- Provided passage
Morning Star (British newspaper)

Morning Star

Front page of the Morning Star from 4 December 2014
Type Daily newspaper
Format Tabloid
Owner(s) People's Press Printing Society[1]
Editor Ben Chacko
Founded 1930 (as Daily Worker)
1966 (as Morning Star)
Political alignment Socialism
Left-wing politics
Trade unionism
Headquarters William Rust House, 52 Beachy Road, Bow, London E3 2NS
Circulation 10,000 [2]
Website http://www.morningstaronline.co.uk

Morning Star is a left-wing British daily tabloid newspaper with a focus on social, political and trade union issues.[3] Articles and comment columns are contributed by writers from socialist, communist, social democratic, green and religious perspectives.[3]

The paper was founded in 1930 as the Daily Worker, organ of the Communist Party of Great Britain (CPGB). Since 1945, it has been owned by the People's Press Printing Society. It was renamed the Morning Star in 1966. The paper's editorial stance is in line with Britain's Road to Socialism, the programme of the Communist Party of Britain.[4]

The Daily Worker (1930–1966)

- Data listing
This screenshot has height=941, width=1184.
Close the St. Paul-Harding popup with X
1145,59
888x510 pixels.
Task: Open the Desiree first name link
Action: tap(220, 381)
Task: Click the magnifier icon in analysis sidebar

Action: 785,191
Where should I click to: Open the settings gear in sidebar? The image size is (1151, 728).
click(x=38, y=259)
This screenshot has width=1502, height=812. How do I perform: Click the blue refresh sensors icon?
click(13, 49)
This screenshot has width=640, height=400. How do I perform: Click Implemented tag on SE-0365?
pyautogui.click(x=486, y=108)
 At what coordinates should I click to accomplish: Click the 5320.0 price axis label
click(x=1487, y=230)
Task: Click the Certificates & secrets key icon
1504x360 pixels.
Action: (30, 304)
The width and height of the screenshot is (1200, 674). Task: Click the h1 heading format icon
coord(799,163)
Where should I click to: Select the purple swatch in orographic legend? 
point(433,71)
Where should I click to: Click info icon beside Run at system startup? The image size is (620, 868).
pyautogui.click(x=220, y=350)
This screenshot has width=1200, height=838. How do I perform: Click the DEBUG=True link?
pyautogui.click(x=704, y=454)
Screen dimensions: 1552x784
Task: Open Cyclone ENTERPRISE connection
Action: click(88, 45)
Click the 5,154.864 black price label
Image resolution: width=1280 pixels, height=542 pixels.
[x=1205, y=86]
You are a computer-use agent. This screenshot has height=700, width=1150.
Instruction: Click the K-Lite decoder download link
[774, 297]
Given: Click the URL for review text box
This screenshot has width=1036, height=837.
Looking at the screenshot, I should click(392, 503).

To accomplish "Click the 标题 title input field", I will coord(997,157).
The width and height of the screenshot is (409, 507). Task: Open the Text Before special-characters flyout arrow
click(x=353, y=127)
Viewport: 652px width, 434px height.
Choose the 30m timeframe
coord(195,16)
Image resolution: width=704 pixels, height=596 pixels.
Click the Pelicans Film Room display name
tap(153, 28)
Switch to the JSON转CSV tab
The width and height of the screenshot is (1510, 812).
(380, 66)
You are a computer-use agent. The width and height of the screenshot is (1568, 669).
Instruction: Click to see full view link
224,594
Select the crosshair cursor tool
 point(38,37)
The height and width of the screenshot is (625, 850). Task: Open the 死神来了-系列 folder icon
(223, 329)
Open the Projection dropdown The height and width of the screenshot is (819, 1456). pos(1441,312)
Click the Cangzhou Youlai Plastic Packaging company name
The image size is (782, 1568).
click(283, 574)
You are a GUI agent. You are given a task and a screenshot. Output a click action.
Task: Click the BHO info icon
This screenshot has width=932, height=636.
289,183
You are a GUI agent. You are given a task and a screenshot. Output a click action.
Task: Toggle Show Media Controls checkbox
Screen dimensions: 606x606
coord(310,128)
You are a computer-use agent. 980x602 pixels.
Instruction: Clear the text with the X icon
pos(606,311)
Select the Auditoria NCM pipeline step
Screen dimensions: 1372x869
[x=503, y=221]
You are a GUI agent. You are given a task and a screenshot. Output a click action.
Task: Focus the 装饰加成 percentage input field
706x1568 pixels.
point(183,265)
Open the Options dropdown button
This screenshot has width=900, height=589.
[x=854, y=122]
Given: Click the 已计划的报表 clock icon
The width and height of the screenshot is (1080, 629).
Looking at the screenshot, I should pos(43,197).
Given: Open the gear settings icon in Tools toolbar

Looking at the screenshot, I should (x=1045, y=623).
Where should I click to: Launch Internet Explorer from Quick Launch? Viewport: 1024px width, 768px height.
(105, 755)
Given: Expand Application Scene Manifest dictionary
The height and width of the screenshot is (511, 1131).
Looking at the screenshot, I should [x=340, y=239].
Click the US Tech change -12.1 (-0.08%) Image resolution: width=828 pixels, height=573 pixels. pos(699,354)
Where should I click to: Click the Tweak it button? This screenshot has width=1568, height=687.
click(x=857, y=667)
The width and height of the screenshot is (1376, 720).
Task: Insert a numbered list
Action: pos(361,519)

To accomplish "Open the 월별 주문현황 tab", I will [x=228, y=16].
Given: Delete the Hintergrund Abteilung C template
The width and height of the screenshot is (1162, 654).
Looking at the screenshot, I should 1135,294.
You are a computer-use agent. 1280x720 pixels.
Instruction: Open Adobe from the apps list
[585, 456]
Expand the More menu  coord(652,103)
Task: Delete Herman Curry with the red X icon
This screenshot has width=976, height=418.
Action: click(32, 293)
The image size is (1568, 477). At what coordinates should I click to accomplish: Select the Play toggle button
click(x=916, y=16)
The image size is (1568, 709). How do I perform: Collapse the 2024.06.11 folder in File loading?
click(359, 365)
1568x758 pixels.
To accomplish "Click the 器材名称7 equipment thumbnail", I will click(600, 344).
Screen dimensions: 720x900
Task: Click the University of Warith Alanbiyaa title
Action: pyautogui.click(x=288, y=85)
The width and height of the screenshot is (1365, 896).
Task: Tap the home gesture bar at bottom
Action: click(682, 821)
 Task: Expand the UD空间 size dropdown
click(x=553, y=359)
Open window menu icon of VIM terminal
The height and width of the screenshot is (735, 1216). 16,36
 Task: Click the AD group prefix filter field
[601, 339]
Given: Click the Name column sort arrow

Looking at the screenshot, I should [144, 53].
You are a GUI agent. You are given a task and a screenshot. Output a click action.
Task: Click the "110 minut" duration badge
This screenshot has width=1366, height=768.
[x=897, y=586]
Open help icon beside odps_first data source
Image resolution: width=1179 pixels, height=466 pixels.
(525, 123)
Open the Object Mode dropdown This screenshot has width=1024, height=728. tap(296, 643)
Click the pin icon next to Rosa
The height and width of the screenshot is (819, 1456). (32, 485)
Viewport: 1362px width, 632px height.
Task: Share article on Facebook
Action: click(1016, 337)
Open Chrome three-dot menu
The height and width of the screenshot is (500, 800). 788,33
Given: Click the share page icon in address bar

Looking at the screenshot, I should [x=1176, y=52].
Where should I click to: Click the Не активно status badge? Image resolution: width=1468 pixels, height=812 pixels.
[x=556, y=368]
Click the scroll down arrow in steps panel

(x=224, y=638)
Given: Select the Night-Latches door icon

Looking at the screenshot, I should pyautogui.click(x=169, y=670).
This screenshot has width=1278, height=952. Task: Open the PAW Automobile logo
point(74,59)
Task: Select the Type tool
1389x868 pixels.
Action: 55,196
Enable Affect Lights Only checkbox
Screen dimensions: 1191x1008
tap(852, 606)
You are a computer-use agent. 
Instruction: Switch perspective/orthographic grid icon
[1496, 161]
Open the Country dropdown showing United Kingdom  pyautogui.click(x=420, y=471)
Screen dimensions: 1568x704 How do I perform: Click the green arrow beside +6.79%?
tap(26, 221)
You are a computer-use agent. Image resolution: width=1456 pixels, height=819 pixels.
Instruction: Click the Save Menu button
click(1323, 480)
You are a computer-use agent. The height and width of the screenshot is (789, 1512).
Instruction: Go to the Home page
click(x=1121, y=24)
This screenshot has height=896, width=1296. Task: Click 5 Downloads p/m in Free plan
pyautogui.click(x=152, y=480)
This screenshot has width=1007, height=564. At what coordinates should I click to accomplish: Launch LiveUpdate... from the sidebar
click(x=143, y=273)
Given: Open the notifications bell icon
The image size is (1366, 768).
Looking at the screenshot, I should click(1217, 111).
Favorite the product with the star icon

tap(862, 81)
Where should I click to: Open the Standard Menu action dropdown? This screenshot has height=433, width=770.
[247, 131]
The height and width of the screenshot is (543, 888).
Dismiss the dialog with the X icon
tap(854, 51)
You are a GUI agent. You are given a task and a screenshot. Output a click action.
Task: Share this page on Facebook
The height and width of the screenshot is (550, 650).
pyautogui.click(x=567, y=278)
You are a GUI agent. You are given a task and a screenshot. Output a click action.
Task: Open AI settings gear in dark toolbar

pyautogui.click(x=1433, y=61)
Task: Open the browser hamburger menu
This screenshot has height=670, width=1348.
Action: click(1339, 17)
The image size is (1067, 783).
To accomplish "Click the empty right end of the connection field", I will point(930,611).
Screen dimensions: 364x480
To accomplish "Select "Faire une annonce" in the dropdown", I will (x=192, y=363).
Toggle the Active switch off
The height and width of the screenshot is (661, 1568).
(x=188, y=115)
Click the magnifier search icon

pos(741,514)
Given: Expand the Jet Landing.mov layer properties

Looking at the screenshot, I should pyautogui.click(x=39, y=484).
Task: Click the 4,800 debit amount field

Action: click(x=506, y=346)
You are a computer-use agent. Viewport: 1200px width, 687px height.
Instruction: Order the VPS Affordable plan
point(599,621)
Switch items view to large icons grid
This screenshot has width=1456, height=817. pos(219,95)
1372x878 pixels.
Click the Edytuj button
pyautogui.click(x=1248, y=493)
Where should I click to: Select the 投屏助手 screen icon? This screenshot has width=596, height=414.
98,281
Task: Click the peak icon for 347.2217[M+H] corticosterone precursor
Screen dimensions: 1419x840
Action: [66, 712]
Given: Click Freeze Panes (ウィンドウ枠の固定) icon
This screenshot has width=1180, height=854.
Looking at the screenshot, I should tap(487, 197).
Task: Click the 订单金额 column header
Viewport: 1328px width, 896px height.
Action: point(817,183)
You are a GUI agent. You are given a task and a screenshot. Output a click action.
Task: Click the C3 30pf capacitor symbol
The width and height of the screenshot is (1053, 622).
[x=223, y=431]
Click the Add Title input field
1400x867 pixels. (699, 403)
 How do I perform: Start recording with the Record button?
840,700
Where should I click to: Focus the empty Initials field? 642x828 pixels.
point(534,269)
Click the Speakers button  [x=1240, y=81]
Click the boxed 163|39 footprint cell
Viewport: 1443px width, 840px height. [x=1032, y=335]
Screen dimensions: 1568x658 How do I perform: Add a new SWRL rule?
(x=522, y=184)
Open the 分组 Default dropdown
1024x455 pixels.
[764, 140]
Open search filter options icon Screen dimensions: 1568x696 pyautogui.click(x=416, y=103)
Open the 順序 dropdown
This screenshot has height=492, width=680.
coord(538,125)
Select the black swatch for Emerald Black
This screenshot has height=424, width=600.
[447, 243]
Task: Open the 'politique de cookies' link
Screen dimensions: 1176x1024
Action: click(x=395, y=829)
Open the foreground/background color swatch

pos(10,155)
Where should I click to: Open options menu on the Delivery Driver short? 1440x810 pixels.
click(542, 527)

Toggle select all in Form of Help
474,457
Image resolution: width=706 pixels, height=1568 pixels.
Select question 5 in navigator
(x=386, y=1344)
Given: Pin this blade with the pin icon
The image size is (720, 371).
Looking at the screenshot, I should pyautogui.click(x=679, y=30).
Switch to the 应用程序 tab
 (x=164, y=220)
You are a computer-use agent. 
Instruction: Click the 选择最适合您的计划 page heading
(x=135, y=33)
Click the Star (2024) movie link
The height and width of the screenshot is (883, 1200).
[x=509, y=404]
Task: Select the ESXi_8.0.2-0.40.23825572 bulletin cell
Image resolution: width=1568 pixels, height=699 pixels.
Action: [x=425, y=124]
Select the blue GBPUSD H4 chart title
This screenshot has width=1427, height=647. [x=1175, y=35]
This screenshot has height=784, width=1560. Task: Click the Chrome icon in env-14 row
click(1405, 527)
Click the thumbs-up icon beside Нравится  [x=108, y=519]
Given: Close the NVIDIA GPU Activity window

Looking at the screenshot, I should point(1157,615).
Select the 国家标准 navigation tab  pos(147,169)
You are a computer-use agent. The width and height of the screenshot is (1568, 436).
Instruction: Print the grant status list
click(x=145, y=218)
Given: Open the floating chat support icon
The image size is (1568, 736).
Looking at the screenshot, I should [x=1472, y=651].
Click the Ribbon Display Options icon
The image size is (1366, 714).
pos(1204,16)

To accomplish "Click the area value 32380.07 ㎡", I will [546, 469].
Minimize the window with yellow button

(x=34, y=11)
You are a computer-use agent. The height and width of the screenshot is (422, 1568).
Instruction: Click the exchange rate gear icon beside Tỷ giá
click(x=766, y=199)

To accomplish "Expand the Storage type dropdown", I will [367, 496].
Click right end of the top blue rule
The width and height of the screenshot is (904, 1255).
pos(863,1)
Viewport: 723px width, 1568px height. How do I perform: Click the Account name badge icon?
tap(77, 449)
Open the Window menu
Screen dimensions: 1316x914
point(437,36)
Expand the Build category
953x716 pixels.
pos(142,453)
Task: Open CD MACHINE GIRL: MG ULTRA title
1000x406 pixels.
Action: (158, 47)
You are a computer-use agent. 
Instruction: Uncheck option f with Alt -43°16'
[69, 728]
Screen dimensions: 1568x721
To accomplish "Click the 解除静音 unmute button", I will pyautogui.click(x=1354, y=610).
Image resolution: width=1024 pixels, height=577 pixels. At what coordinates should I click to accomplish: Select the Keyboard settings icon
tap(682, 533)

- Description of the task
In the passage on the Morning Star newspaper, what name did the paper carry when it was founded in 1930?

- Answer
The Daily Worker